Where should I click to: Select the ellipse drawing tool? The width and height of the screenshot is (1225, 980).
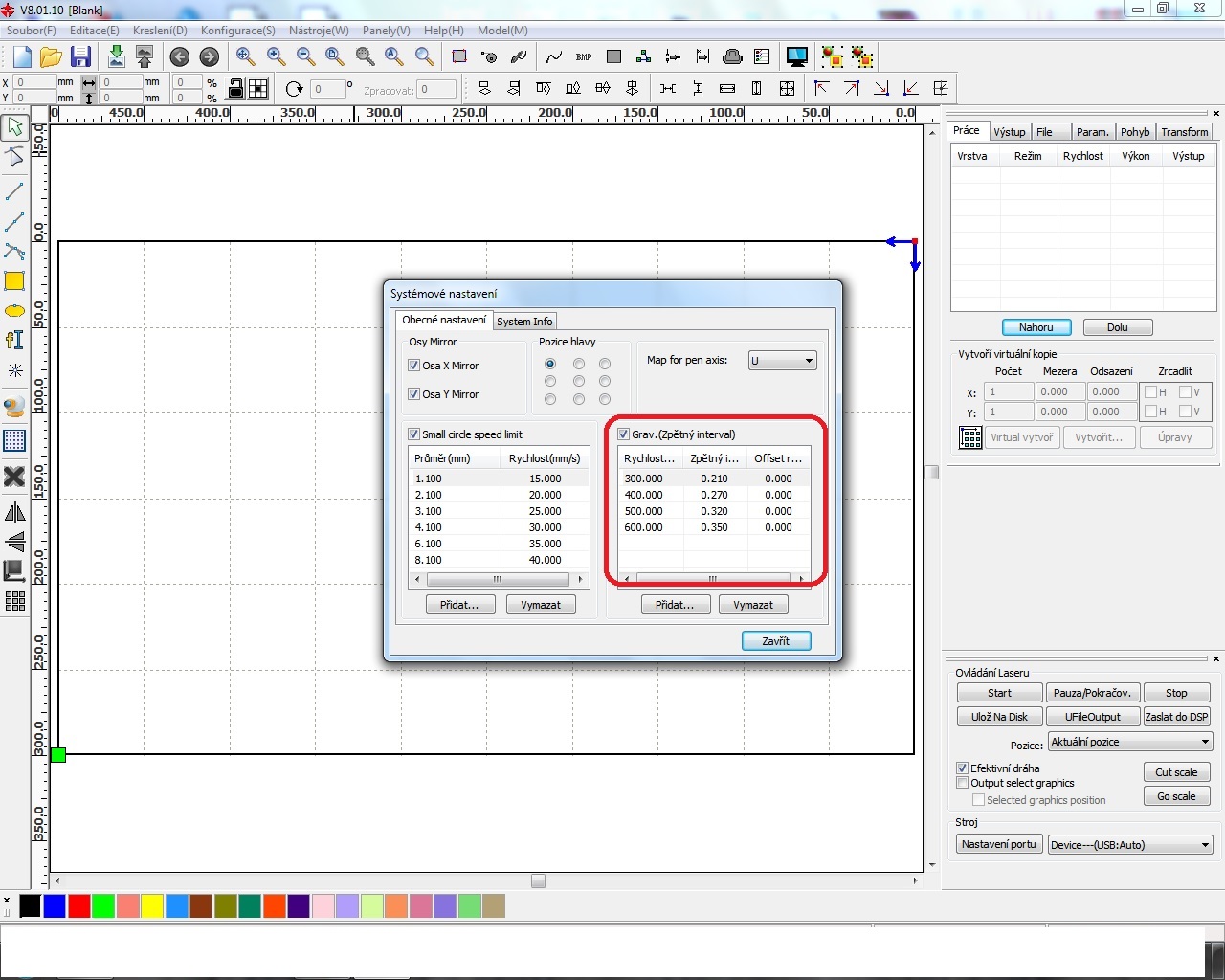click(14, 311)
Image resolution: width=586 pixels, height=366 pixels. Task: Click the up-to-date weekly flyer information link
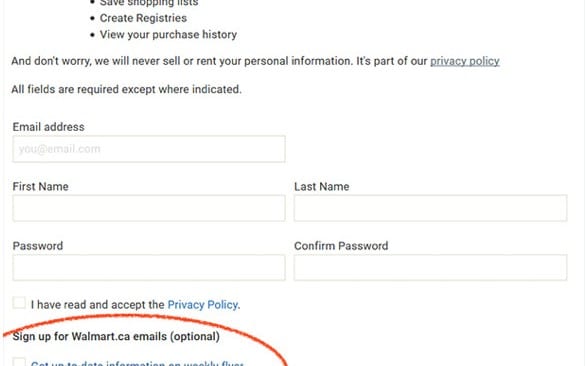tap(137, 363)
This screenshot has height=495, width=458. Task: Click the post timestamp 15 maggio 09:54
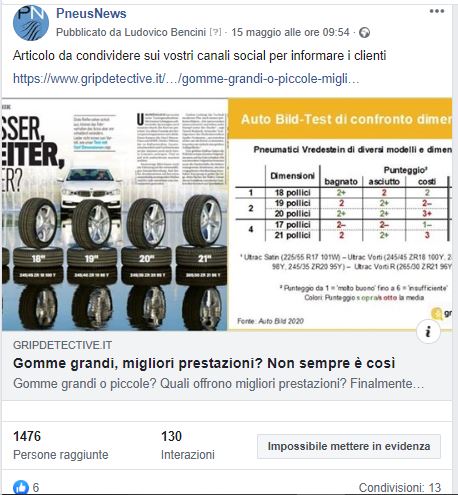pos(290,32)
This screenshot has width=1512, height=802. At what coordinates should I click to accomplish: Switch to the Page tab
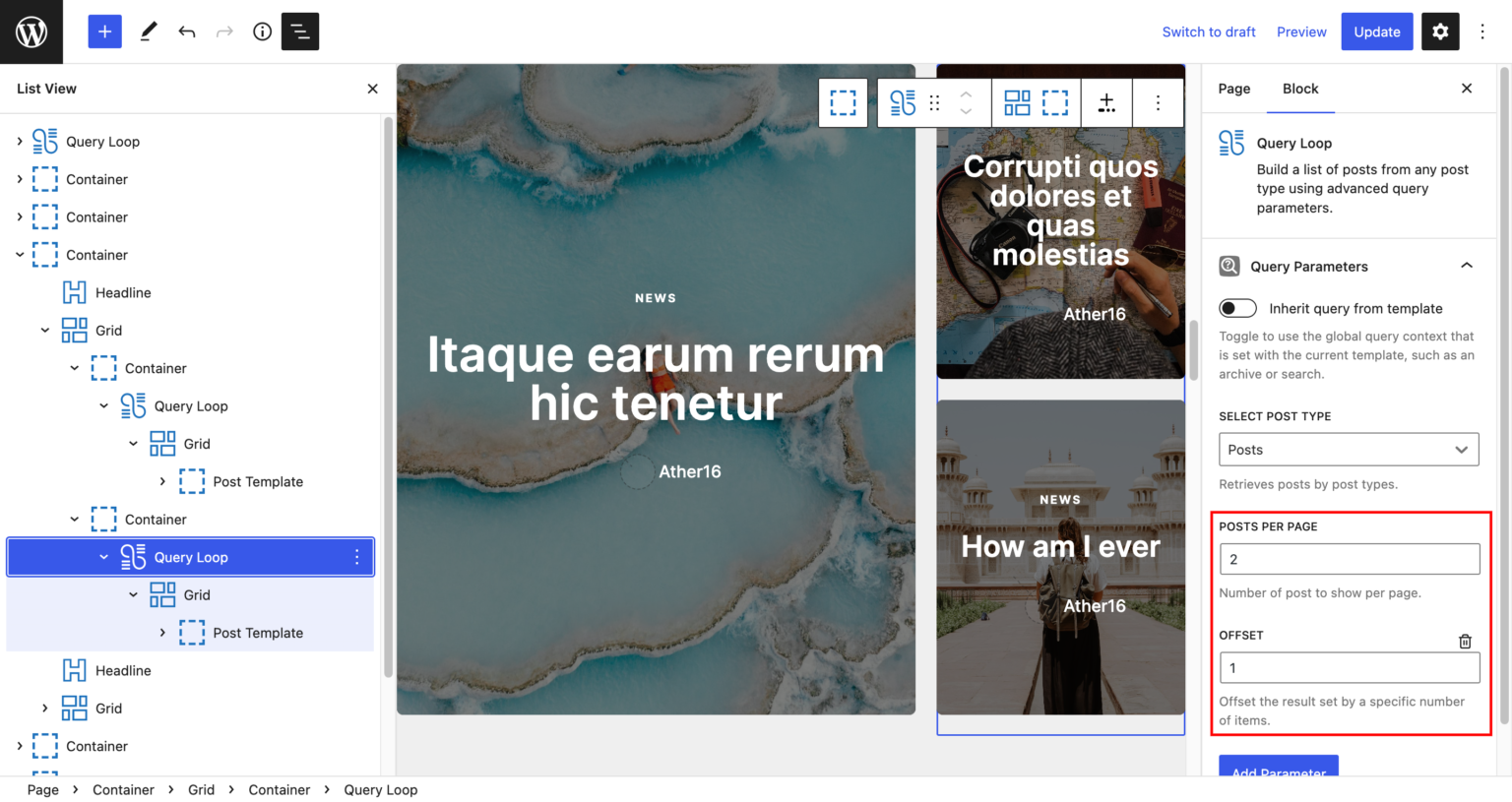[x=1233, y=89]

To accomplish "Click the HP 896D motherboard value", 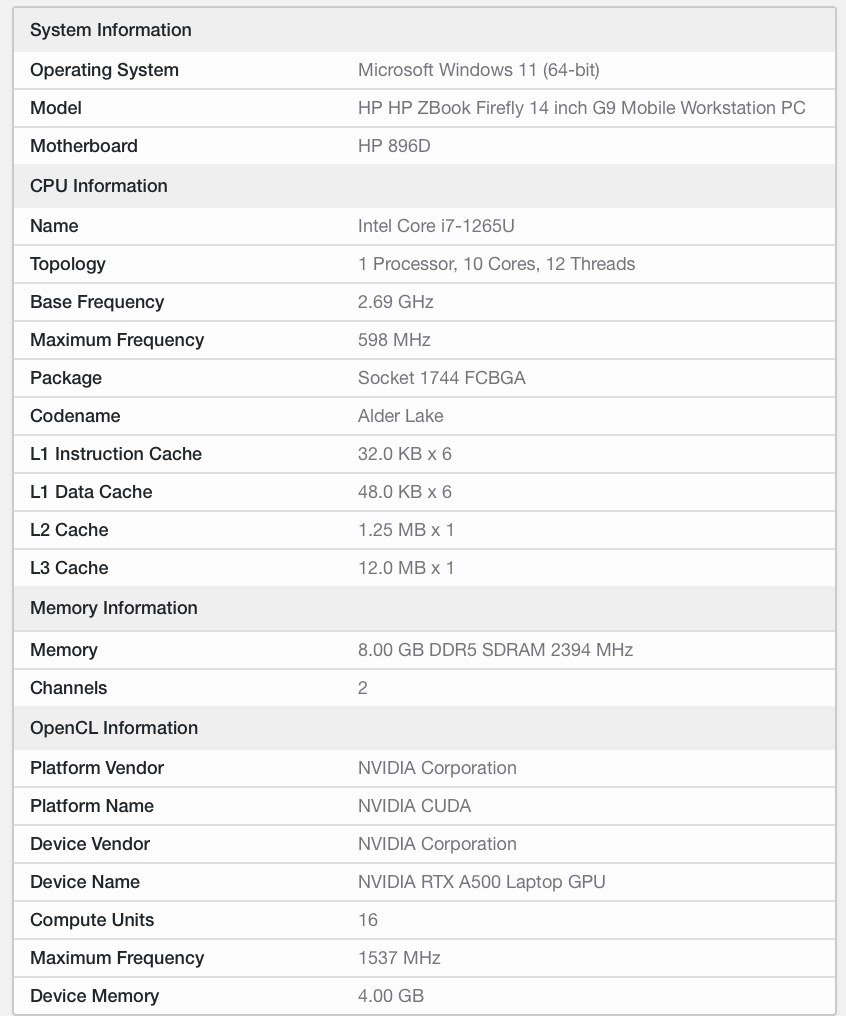I will point(394,146).
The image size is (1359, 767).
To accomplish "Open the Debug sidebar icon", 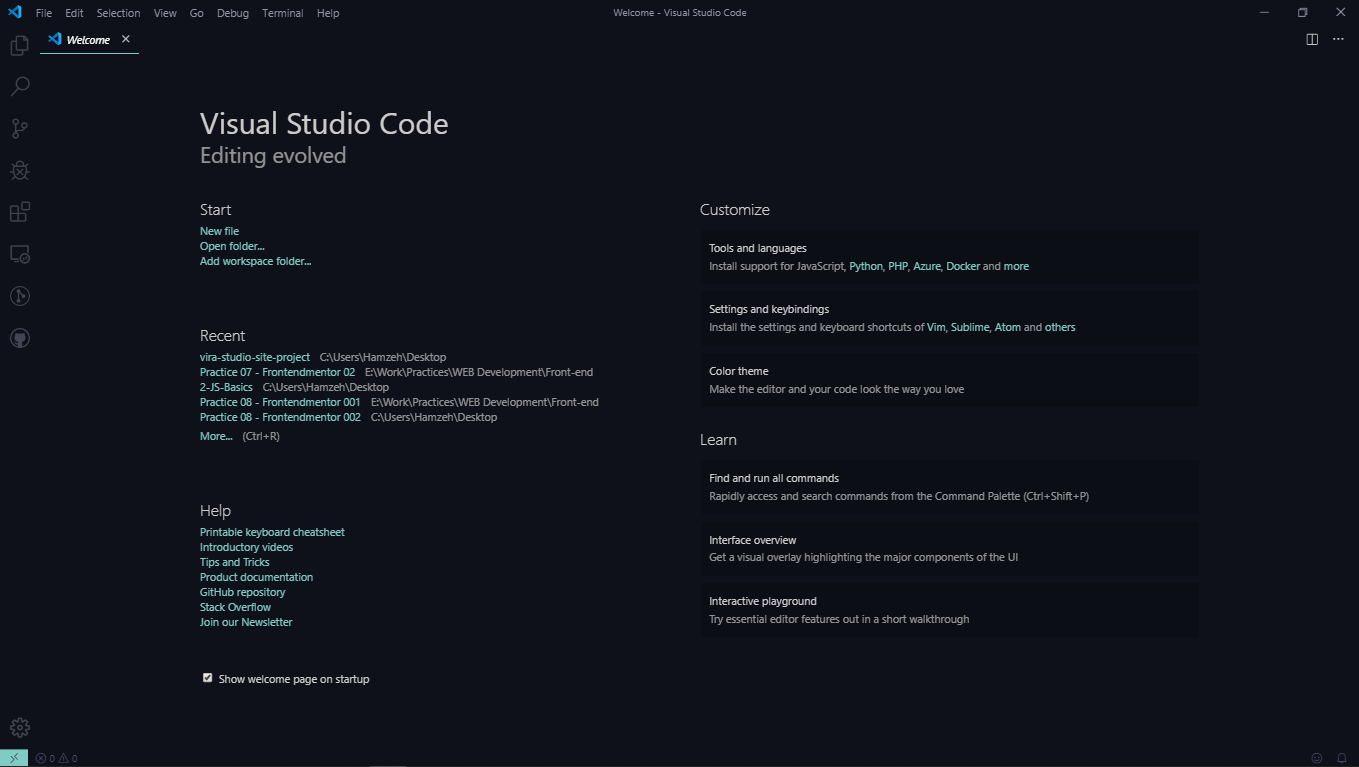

◆ WHAT YOU ARE ASKED TO DO ◆
The lines from the one containing "The image size is (1359, 767)." through the last line above are to be repeated exactly, and only those. Any pictures must be left out.

◆ ANSWER BOX ◆
The image size is (1359, 767).
To accomplish "Open the Debug sidebar icon", 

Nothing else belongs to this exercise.